Examples of the use of this library can be found in
-
S. Martiniani, P. Chaikin, D. Levine, "Quantifying hidden order out of equilibrium", Phys. Rev. X 9, 011031 (2019)
-
S. Martiniani, Y. Lemberg, P. Chaikin, D. Levine, "Correlation lengths in the language of computable information", Phys. Rev. Lett. 125, 170601 (2020)
-
A. Cavagna, P. M. Chaikin, D. Levine, S. Martiniani, A. Puglisi, and M. Viale, "Vicsek model by time-interlaced compression: A dynamical computable information density", Phys. Rev. E 103, 062141 (2021)
-
S. Ro, B. Guo, A. Shih, T. Phan, R. Austin, D. Levine, P. Chaikin, and S. Martiniani, "Model-Free Measurement of Local Entropy Production and Extractable Work in Active Matter", Phys. Rev. Lett. 129, 220601 (2022)
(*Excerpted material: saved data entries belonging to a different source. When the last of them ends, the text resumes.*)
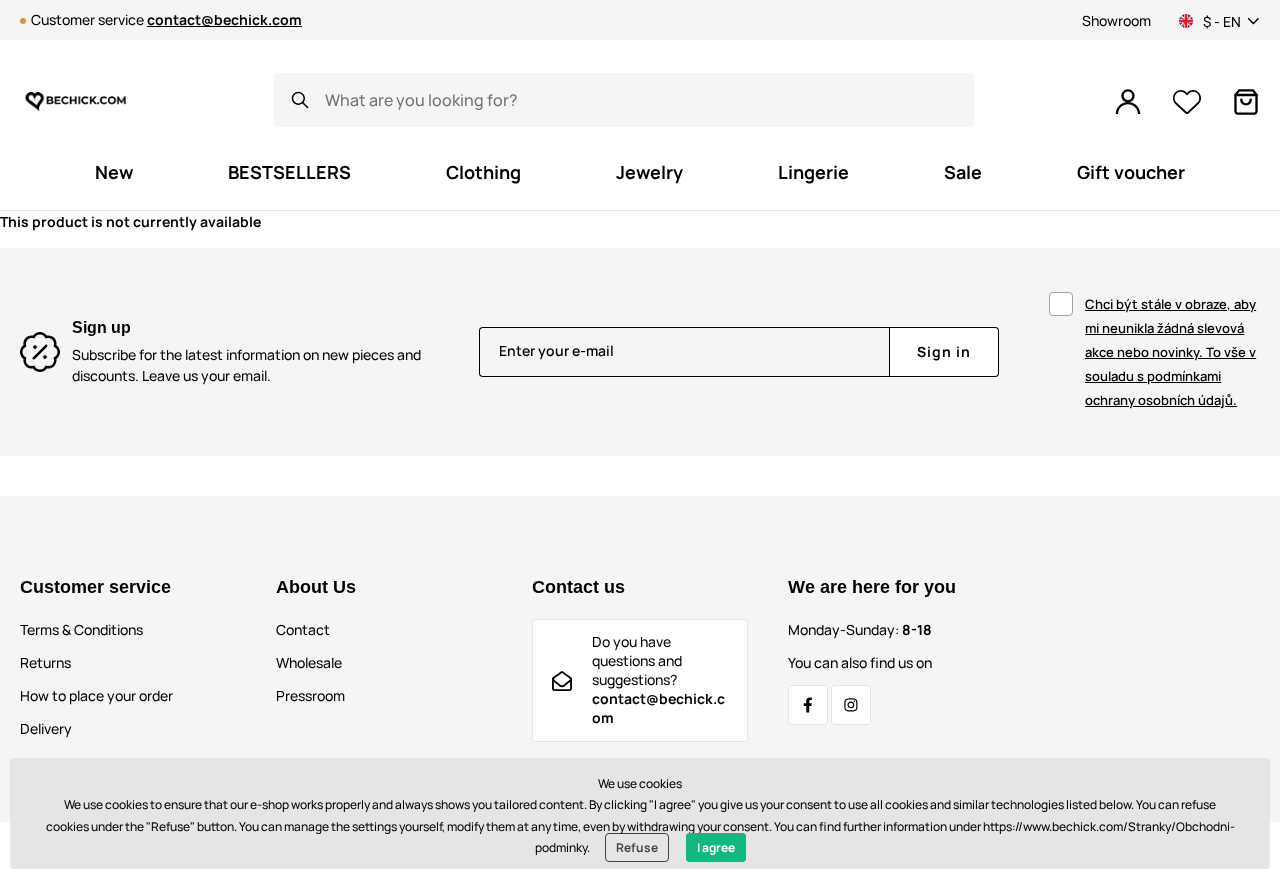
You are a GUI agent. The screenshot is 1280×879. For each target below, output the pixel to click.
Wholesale (309, 662)
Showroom (1116, 20)
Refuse (637, 847)
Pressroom (310, 695)
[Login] (1128, 102)
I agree (716, 847)
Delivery (46, 728)
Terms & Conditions (81, 629)
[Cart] (1246, 102)
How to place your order (96, 695)
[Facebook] (808, 705)
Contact (303, 629)
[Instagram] (851, 705)
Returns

The library implements/wraps a number of algorithms and utilities:
-
LZ77, Lempel-Ziv 77 pattern matching code. Wraps the kkp2 algorithm performing LZ77 factorization in O(n).
-
LZ78, Lempel-Ziv 78 incremental parsing rule.
-
Cross-parsing complexity, for computing KL divergence.
-
Block Entropy, Shannon entropy for blocks of a given size.
-
Block Sorting (Burrows-Wheeler Transform) based entropy estimator.
-
Wraps a range of compression algorithms readily available in Python (after reducing the sequence to its minimal binary representation)
- deflate
- bzip2
- lzma
- zstd
- brotli
- zopfli
-
run-length encoding
-
Hilbert curve, Hilbert-Peano space filling curve for optimal compression of higher dimensional sequences on a square grid.
-
Gosper curve, space filling curve for optimal compression of higher dimensional sequences on an hexagonal grid.
You can install the library in place by running
python setup.py build_ext -i